### Source document
....

Postcards from Performa 11: Pt. 4
Spartacus Chetwynd, The Lion Tamer, 2011. Photo: Paula Court. Courtesy of Performa.
Nicholas Weist reports on performances by Spartacus Chetwynd, Simon Fujiwara, Mika Rottenberg & Jon Kessler, and an evening of readings organized by Stewart Home
Spartacus Chetwynd, The Lion Tamer, 2011. Photo: Paula Court. Courtesy of Performa.
It’s a rare thing to leave a piece of performance art smiling like you mean it, but Spartacus Chetwynd’s The Lion Tamer left no other choice. This exuberant mummers play, performed in paint-daubed outfits and tinfoil hats, was presented by the New Museum as part of Performa 11, in the museum’s new Studio 231 project space next door to its main building.
After they got a chance to mill about her bird-footed dioramas and faux-naïf paintings, Chetwynd called her audience to order underneath a satin-like, black wall hanging. She explained carefully and, it seemed, extemporaneously, that the performance would unfold in several parts. She noted that some parts would be more exciting than others. If there was extra time and everyone felt okay about it, we might squeeze in a little more at the end. Her self-conscious table of contents at a close, the performance began in earnest.

....

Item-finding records
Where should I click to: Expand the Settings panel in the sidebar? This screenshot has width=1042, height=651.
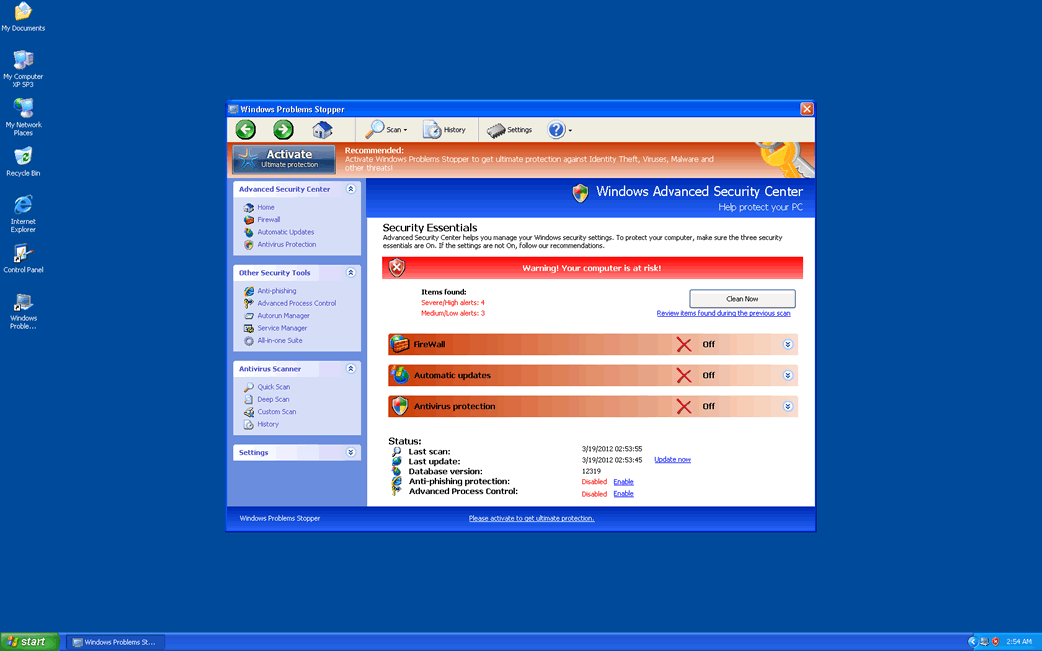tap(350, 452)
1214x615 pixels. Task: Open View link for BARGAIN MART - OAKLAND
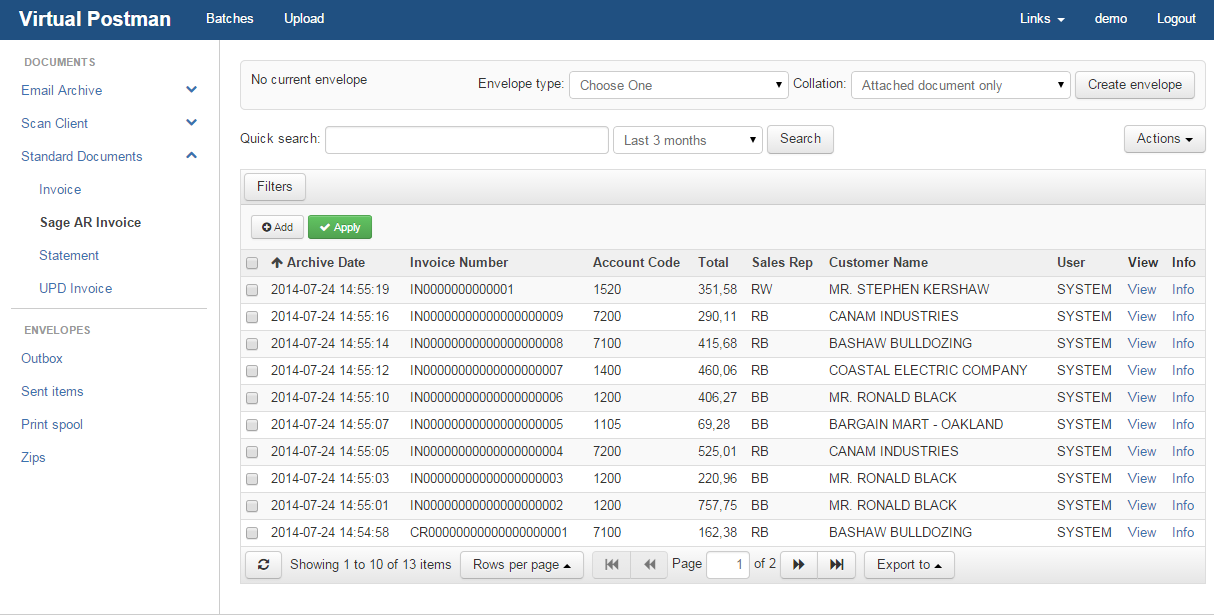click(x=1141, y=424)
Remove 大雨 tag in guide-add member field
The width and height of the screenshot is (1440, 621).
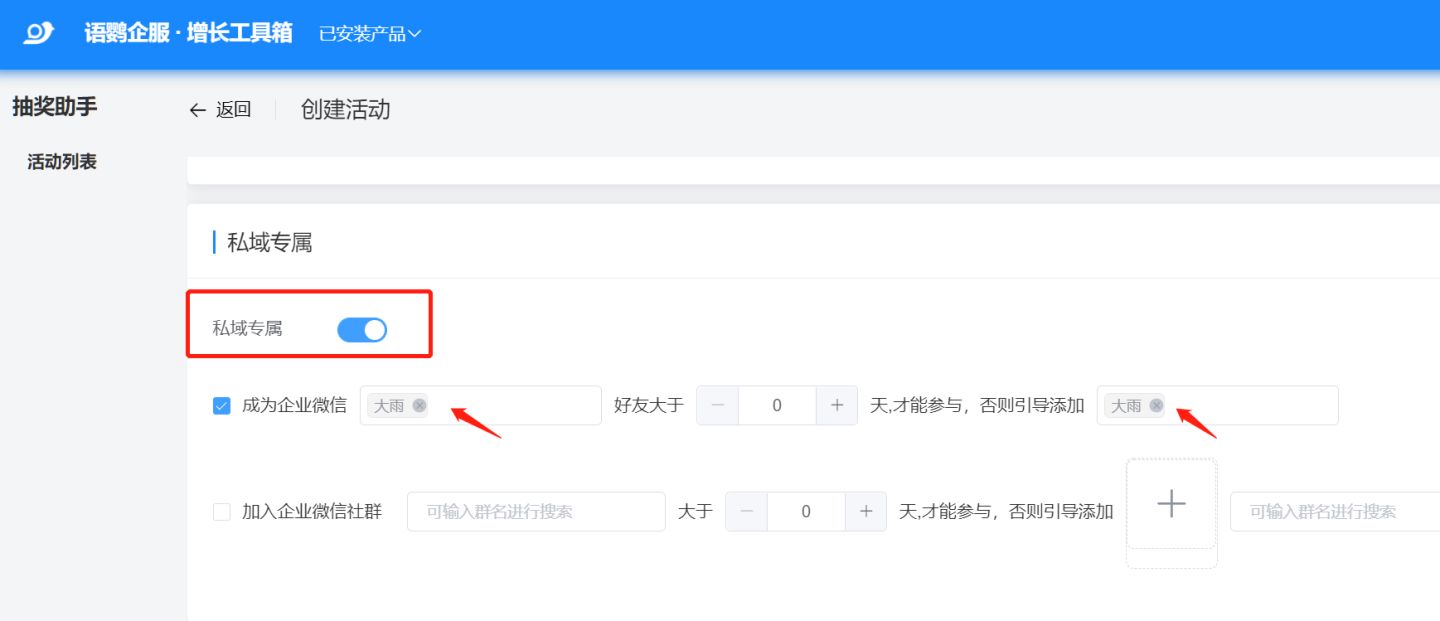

....

### Written tasks
• 1. Write out the passage of the Performa 11 review starting with "After they got" and going on through "began in earnest.".
• 2. Put every line of the item-finding entries into a Markdown table with the columns n and Line, omitting blank lines. Leave the pictures out of the answer.

### Expected responses
• 1.
After they got a chance to mill about her bird-footed dioramas and faux-naïf paintings, Chetwynd called her audience to order underneath a satin-like, black wall hanging. She explained carefully and, it seemed, extemporaneously, that the performance would unfold in several parts. She noted that some parts would be more exciting than others. If there was extra time and everyone felt okay about it, we might squeeze in a little more at the end. Her self-conscious table of contents at a close, the performance began in earnest.

• 2.
| n | Line |
|---|---|
| 1 | Where should I click to: Expand the Settings panel in the sidebar? This screenshot has width=1042, height=651. |
| 2 | tap(350, 452) |
| 3 | 1214x615 pixels. Task: Open View link for BARGAIN MART - OAKLAND |
| 4 | click(x=1141, y=424) |
| 5 | Remove 大雨 tag in guide-add member field |
| 6 | The width and height of the screenshot is (1440, 621). |